* _Extract_:
Yet nationalism and other ideologies based on the supremacy of rigid particularist identities (such as those based on religion, ethnicity, language, etc.) are those to which I am least attracted. The fundamental problem is that there is nothing natural or even particularly old about the nation-state. It was an invention of the nineteenth and early twentieth century to address collective action problems of those times. It took great effort to consolidate, and largely succeeded when it bolstered a range of other forms of collective action, and failed when national collective action was the primary focus. It has fractured into destructive individualism because it is poorly suited to the collective action problems of today. Attempts to reinforce an exclusive focus on this fading form of collective action will only increase polarization and division. On the other hand, the nation-state can, as it has in the past, be used as a powerful vehicle for balancing capitalism to empower emergent forms of civil society better suited to today’s problems. Such an approach is not only more feasible and productive, but also likely to end better especially for most nation-states in the developed world which themselves have smaller population than their developing nation rivals.

* _Data rows_:
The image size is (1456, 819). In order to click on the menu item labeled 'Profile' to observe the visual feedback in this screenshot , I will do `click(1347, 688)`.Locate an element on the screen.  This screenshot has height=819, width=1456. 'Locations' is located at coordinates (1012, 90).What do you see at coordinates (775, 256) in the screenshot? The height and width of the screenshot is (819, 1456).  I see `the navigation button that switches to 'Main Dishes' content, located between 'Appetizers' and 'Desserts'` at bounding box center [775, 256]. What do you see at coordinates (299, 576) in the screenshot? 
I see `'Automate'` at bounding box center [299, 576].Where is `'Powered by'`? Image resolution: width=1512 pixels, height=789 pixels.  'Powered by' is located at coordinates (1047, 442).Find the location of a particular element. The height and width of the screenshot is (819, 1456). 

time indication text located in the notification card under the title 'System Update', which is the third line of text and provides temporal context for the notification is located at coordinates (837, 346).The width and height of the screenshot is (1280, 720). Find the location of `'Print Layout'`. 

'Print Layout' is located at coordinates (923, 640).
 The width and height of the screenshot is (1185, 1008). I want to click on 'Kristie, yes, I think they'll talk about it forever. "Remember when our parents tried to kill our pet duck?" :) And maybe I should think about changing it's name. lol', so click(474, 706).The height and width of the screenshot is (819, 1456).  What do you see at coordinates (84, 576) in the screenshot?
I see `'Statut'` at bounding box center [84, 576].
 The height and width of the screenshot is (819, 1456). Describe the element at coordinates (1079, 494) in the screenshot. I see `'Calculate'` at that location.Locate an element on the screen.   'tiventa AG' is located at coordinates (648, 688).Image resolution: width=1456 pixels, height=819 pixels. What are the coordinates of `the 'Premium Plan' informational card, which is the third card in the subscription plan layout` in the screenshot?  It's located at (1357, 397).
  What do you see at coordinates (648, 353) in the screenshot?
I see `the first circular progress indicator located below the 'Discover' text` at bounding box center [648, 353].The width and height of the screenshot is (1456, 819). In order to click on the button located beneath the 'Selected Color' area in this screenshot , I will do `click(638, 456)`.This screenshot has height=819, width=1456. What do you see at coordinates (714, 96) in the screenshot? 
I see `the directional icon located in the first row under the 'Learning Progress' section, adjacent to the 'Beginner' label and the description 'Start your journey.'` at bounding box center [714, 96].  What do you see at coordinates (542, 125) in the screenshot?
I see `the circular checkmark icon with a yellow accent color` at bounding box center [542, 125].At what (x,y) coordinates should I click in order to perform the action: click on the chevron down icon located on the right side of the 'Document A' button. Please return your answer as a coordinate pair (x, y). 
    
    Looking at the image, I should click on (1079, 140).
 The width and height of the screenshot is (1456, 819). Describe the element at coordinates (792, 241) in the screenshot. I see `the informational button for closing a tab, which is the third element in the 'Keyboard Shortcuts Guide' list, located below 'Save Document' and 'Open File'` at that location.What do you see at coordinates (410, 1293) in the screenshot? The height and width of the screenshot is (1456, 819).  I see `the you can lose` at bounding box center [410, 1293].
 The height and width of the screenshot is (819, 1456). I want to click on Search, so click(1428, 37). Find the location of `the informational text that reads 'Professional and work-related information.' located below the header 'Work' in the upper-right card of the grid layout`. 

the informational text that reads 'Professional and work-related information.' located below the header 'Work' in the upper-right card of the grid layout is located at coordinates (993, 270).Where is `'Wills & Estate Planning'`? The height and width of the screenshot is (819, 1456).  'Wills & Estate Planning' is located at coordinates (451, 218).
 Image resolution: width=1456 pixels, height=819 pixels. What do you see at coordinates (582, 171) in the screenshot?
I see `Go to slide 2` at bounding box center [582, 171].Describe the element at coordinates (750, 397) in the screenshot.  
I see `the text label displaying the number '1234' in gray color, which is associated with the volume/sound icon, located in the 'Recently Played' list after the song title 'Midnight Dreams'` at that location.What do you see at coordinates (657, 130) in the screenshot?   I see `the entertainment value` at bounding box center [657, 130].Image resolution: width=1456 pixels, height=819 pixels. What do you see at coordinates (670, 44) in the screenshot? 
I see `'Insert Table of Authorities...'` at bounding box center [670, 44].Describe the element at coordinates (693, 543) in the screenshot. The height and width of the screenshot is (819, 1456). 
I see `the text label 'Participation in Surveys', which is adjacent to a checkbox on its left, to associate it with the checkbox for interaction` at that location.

* _Tasks to complete_:
1. Answer these questions about the passage on the nation-state:
(a) In which period was the nation-state invented?
(b) Into what has the nation-state fractured?
(c) What two things will attempts to reinforce an exclusive focus on this fading form of collective action increase?
2. Extend the passage on the nation-state by writing what comes next after its final sentence.

* _Expected responses_:
1.
(a) The nineteenth and early twentieth century.
(b) Destructive individualism.
(c) Polarization and division.

2.
My argument proceeds in five steps:

  1. Historically, identity and power structures that enable collective action have been highly plastic and that, in particular, the nation-state is of recent and often fragile origin.
  2. Historically, except at exceptional times such as during wars, identity and collective action have been highly diverse and plural, rarely exclusively focusing on the nation-state. This was especially true during the “golden periods” American nationalists look back to fondly. Such plural identities are much more capable of sustaining a sense of agency than are either extreme individualism or singular identities.
  3. There are many policies nation-states can adopt to foster the agency of these diverse range of loci of collective action. The current weakness and capture by capital of civil society that nationalists bemoan is to a significant extent a result of abuse and neglect by nation-states. Many of the policies to which nationalists are sympathetic would be effective precisely by creating a richer and more diverse civil society, less dominated by hegemonic capital.
  4. On the other hand, an overriding focus on national identity is likely to further decimate civil society, polarize and divide national politics, and undermine critical areas of international collective action. Such a trajectory is likely to end poorly, especially for the nation-states of currently wealthy countries.
  5. Thus, nation-states have (along with many other existing institutions) a critical role to play in breaking current capitalist exploitation and building up a more efficacious and autonomous civil society.
    However, nationalism itself, like other forms of narrow particularism, is a dangerous and ultimately self-destructive ideology.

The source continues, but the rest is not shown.